We look at the Court of Appeal’s decision on Chesterton Global Limited v Nurmohamed.

The Public Interest Disclosure Act 1996, grants protection to a whistle-blower if he or she has a reasonable belief that the disclosure of the information is ‘the public interest’. 

The Act doesn’t define the meaning of ‘public interest’, and the COA has provided some welcome guidance on this point in this case. 

The claimant was a Director of Chesterton’s Mayfair office, and made an alleged protected disclosure, stating that he believed Chesterton was deliberately misstating £2-3 million of actual costs and liabilities through the entire office and department network. This affected the earnings of 100 senior managers, including his own. He also alleged that the new regime manipulated Chesterton’s performance figures to increase perceived profitability to the shareholders.

The disclosure, therefore, served the claimant’s personal interest (which was the main reason why he made the disclosure), as well as the interests of 99 of his colleagues. It also served the interests of the shareholders, as he believed the new regime would encourage a belief that Chesterton had increased profitability.

One of the issues for the COA to determine was whether, in the circumstances, the claimant’s disclosure was made ‘in the public interest’.

Judgment

In the COA’s view, a personal disclosure could be interpreted as being in the public interest if it had certain characteristics or features. The COA suggested the following factors could be helpful:

•the number of people that were affected by the disclosure

•the nature of the wrongdoing disclosed

•the type of interest affected

•and the identity of the wrongdoer.

Applying these factors to the claimant’s case, the COA found that the his disclosure was in ‘the public interest’, and was, therefore, a protected disclosure. In this instance, there were a significant amount of people that were affected by the wrong doing - it was deliberate, and the company was a substantial and well known business.

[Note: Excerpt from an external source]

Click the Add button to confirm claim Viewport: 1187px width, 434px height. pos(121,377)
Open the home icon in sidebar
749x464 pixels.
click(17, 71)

The decision provides some helpful clarification on the factors to be taken into account when determining whether a disclosure is in the public interest. The threshold is relatively low – whistleblowers do not need to show that they considered the ‘public interest’ when the disclosure was made. Nor does the ‘public interest’ element have to be the main reason why the disclosure was made. The courts are, however, unlikely to find that a disclosure was in the public interest if none of the other factors referred to by the COA are present. 

Employers are likely to find it difficult to argue that a disclosure is not in ‘the public interest’ if the disclosure affects a number of people, the type of wrong-doing is serious, or the wrong-doer is a well-known prominent entity or person.